Sarah Edmonds is a psychologist in private practice in Prescott, Arizona. She earned her doctoral degree from Syracuse University in 1993 with a dissertation on the effects of traumatic bereavement in parents who lost a child in the Pan Am Flight 103 tragedy. She was involved in the Network Against Psychiatric Assault in Berkeley during 1993, and was instrumental in planning the teach-in and demonstration at the annual meeting of the American Psychiatric Association Convention in San Francisco. Her passions include working against abuses of power, psychotherapeutic healing of psychosis, compassionate parenting, and nonviolent communication. In recent years she has given presentations at the Arizona Psychological Association Convention, ICSPP, and the International Cultic Studies Association.
Albert Galves is a licensed psychologist in Colorado, now retired and living in Las Cruces, New Mexico. He is the author of Lighten Up. Dance With Your Dark Side (Tasora, 2007).

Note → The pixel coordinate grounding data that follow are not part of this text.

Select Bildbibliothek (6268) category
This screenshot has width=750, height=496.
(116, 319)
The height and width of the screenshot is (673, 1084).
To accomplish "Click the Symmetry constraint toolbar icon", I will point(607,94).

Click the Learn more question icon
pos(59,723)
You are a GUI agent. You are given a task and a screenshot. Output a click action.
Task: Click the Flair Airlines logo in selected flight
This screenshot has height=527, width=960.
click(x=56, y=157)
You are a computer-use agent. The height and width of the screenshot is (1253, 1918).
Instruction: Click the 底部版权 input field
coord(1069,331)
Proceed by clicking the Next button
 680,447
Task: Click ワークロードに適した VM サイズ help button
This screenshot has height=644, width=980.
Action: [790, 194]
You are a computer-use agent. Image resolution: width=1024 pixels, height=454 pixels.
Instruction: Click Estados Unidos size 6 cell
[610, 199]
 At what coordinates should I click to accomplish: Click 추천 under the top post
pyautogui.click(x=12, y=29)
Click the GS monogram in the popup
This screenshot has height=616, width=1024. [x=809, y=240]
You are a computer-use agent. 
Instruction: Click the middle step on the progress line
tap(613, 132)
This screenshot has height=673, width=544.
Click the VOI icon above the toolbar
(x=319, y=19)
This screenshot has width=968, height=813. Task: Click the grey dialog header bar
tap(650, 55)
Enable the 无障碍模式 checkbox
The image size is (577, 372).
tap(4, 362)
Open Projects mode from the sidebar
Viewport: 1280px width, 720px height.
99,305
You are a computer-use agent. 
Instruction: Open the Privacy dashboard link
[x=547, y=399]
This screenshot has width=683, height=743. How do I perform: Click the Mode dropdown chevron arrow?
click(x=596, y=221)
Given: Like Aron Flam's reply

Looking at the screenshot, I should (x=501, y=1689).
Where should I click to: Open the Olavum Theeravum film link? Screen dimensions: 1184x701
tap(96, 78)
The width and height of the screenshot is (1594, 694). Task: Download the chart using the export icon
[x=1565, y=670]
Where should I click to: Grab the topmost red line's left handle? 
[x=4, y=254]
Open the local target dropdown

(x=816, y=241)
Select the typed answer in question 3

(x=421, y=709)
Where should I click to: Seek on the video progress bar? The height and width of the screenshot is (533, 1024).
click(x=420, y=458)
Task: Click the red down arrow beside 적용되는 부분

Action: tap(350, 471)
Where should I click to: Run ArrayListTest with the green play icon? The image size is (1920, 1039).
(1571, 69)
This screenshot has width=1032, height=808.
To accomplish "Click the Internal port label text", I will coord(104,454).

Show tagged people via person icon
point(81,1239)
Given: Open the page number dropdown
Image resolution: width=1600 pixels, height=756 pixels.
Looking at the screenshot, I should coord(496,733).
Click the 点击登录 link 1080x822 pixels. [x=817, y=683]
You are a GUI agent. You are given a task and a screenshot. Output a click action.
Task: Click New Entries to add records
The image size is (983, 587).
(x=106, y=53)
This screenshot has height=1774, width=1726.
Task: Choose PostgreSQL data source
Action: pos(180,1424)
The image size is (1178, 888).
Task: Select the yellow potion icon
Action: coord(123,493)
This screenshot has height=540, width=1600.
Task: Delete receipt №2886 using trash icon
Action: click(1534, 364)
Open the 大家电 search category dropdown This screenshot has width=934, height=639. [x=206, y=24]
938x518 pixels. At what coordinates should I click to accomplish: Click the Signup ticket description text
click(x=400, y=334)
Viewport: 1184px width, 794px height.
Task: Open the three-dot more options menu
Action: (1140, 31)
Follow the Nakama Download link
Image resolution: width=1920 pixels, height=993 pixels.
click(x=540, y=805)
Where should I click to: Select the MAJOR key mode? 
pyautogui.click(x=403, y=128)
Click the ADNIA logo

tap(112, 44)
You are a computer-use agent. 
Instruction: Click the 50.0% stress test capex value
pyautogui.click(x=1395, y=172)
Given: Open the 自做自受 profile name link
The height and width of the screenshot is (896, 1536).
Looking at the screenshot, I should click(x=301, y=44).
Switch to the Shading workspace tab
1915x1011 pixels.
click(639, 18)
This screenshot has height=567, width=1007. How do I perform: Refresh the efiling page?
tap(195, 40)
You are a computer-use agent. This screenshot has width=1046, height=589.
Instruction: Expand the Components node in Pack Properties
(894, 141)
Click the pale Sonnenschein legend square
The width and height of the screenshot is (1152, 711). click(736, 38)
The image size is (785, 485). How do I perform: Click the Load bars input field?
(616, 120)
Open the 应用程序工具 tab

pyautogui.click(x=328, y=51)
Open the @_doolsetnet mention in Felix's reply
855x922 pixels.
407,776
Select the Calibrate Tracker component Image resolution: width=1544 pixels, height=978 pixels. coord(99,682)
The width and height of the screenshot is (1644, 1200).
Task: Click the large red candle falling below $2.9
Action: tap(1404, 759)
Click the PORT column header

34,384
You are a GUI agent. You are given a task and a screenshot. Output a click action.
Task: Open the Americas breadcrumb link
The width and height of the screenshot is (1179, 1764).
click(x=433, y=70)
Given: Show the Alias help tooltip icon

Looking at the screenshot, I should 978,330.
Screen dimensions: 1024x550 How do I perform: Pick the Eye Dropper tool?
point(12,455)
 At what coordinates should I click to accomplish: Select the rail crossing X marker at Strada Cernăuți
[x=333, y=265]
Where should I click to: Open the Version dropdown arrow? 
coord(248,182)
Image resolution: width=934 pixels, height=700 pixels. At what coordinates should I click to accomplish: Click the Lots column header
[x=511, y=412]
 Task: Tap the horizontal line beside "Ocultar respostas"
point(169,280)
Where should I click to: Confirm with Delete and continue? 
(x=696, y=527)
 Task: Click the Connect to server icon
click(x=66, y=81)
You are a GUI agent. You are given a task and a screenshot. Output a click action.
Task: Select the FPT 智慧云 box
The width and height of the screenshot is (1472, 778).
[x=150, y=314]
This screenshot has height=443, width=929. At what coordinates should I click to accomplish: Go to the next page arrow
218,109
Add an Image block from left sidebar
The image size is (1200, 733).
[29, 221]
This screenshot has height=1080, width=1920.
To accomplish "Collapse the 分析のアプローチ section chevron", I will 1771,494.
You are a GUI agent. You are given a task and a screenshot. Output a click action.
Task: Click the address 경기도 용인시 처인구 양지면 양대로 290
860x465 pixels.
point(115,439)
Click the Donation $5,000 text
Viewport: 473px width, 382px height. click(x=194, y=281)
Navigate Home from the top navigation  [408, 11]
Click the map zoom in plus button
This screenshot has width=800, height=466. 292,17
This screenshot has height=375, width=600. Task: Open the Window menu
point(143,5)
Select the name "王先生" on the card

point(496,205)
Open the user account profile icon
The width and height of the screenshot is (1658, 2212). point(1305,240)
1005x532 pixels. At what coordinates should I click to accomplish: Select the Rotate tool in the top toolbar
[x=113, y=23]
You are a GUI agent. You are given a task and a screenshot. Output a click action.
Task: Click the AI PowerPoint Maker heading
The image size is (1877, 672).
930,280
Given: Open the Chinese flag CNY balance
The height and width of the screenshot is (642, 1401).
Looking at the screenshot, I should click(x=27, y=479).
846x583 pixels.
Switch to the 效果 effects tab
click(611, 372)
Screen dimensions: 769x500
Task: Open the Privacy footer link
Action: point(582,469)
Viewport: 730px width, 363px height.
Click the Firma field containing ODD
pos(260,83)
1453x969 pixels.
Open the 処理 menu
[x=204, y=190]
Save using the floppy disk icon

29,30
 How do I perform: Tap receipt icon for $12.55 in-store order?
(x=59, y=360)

Jay Joseph is a practicing psychotherapist in Oakland and Hayward, California. He is the author of The Gene Illusion: Genetic Research in Psychiatry and Psychology Under the Microscope (Algora, 2004) and The Missing Gene: Psychiatry, Heredity and the Fruitless Search for Genes (Algora, 2006).
Bruce Levine is a clinical psychologist in private practice in Cincinnati, Ohio. He is the author of Surviving Americas Depression Epidemic: How to Find Morale, Energy and Community in a World Gone Crazy (Chelsea Green, 2007) and Commonsense Rebellion: Taking Back Your Life From Drugs, Shrinks, Corporations and a World Gone Crazy (Continuum, 2003).
Craig Newnes was trained at the Institute of Group Analysis and the Boston Psychoanalytic Institute and completed his clinical psychology training in 1981. He was editor of Clinical Psychology, the house journal of the British Psychological Society’s Division of Clinical Psychology for 18 years and the longest serving member of the DCP National Executive Committee, with a special interest in ethics, common sense and valuing personal experience as evidence. Having retired from active practice, he is currently the editor of the Journal of Critical Psychology, Counselling and Psychotherapy and is commissioning editor for the Critical Division of PCCS Books.
Lloyd Ross attained his Ph.D. in 1976 from New York University, and completed postdoctoral training in Psychodynamic Ego-Developmental Theory & Psychoanalytic Psychotherapy with specialization in child and adolescent areas, and received two years of direct supervision from Margaret Mahler, M.D. He is also certified as a school psychologist. He is a Founding Fellow, American College of Advanced Practice Psychologists, and was a member of the New Jersey Psychological Association Program Committee. He has been in full time private practice for the past 32 years with specialization in child-adolescent-and family psychotherapy, therapist supervision, and forensics. He has been a consultant to several adolescent and child treatment centers, has taught at several psychoanalytic training programs in the New Jersey metropolitan area, and is currently United States Director, International Center for the Study of Psychiatry & Psychology. Dr. Ross has provided numerous seminars and workshops in areas such as ADHD, Depression, Suicide, the sexually and physically abused child, The DSM, Psychotherapy with difficult patients, the aggressive, acting-out patient, and treatment without medication.
Stuart Shipko is a Diplomate of the American Board of Psychiatry and Neurology. He practices general psychiatry in Pasadena, California with a special interest in panic/anxiety disorders, stress and issues relating to benzodiazepines and SSRI/SSNI antidepressants. He is the author of Surviving Panic Disorder (Authorhouse, 2003).